## The problem
From the listing below, set down exactly the lines between the one holding "[認証とは？] (53, 809)" and the one holding "Nyu Egawa (166, 1116)", inclusive. No other line is wanted.

═══ Given entries

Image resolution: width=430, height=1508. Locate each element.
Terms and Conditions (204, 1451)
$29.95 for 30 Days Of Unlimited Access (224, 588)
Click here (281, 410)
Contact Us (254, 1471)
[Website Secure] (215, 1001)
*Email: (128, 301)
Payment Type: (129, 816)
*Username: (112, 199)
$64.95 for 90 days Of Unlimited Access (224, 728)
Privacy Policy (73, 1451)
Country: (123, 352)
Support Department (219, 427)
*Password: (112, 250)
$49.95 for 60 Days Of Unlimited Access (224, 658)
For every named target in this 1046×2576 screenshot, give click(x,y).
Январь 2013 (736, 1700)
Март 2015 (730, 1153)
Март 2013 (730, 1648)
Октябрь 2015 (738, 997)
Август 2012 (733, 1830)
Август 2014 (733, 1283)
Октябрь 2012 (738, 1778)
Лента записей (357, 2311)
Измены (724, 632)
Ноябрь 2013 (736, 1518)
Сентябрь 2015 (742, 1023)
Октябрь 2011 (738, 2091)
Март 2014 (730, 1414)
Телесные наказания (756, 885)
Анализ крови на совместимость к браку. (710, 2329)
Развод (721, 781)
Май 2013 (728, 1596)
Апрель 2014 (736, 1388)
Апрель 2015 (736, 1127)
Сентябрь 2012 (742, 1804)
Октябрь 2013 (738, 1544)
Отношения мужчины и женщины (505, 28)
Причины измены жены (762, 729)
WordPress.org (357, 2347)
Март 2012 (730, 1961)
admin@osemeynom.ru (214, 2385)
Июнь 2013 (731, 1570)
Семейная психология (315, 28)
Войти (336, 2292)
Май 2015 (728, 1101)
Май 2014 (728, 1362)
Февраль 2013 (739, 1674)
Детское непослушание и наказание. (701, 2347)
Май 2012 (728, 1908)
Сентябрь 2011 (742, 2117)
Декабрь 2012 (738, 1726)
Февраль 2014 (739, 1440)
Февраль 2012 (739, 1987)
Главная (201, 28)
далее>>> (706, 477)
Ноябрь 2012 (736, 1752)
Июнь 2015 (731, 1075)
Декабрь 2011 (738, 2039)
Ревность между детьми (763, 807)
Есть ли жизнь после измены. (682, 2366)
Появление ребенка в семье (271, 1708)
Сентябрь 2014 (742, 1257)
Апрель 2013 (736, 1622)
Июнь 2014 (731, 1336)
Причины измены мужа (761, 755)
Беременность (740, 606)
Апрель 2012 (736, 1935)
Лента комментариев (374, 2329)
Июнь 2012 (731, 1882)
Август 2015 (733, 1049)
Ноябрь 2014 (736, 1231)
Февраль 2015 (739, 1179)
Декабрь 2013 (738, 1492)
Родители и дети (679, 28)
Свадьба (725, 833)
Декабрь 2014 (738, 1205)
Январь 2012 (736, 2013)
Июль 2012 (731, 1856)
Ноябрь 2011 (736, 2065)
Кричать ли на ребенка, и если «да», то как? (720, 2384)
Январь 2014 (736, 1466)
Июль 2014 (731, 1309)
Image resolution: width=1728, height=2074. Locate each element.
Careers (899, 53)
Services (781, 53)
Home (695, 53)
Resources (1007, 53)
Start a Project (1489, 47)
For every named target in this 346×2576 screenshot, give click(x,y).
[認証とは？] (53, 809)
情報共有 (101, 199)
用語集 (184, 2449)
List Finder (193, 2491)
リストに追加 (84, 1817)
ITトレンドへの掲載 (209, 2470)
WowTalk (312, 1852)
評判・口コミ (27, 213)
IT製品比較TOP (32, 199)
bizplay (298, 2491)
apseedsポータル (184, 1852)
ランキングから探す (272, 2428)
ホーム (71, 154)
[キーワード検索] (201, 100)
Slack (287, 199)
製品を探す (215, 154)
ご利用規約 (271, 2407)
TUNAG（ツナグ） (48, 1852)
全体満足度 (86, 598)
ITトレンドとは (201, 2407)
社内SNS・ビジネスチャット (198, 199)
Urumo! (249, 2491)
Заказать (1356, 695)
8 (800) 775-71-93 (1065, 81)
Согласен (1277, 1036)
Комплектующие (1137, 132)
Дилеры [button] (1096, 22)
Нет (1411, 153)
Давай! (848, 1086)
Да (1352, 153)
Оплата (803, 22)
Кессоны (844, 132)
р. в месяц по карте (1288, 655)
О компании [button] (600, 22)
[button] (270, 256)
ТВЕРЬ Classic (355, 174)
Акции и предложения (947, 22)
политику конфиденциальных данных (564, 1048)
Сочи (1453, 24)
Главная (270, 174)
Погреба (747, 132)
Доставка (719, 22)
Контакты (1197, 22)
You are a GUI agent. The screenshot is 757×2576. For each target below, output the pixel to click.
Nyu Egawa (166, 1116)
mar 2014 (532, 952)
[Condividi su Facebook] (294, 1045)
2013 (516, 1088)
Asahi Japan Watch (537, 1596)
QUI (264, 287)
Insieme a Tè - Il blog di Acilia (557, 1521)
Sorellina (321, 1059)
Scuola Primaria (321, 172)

══════

## Exercise result
[認証とは？] (53, 809)
情報共有 (101, 199)
用語集 (184, 2449)
List Finder (193, 2491)
リストに追加 (84, 1817)
ITトレンドへの掲載 (209, 2470)
WowTalk (312, 1852)
評判・口コミ (27, 213)
IT製品比較TOP (32, 199)
bizplay (298, 2491)
apseedsポータル (184, 1852)
ランキングから探す (272, 2428)
ホーム (71, 154)
[キーワード検索] (201, 100)
Slack (287, 199)
製品を探す (215, 154)
ご利用規約 (271, 2407)
TUNAG（ツナグ） (48, 1852)
全体満足度 (86, 598)
ITトレンドとは (201, 2407)
社内SNS・ビジネスチャット (198, 199)
Urumo! (249, 2491)
Заказать (1356, 695)
8 (800) 775-71-93 (1065, 81)
Согласен (1277, 1036)
Комплектующие (1137, 132)
Дилеры [button] (1096, 22)
Нет (1411, 153)
Давай! (848, 1086)
Да (1352, 153)
Оплата (803, 22)
Кессоны (844, 132)
р. в месяц по карте (1288, 655)
О компании [button] (600, 22)
[button] (270, 256)
ТВЕРЬ Classic (355, 174)
Акции и предложения (947, 22)
политику конфиденциальных данных (564, 1048)
Сочи (1453, 24)
Главная (270, 174)
Погреба (747, 132)
Доставка (719, 22)
Контакты (1197, 22)
You are a GUI agent. The screenshot is 757×2576. For each target below, output the pixel to click.
Nyu Egawa (166, 1116)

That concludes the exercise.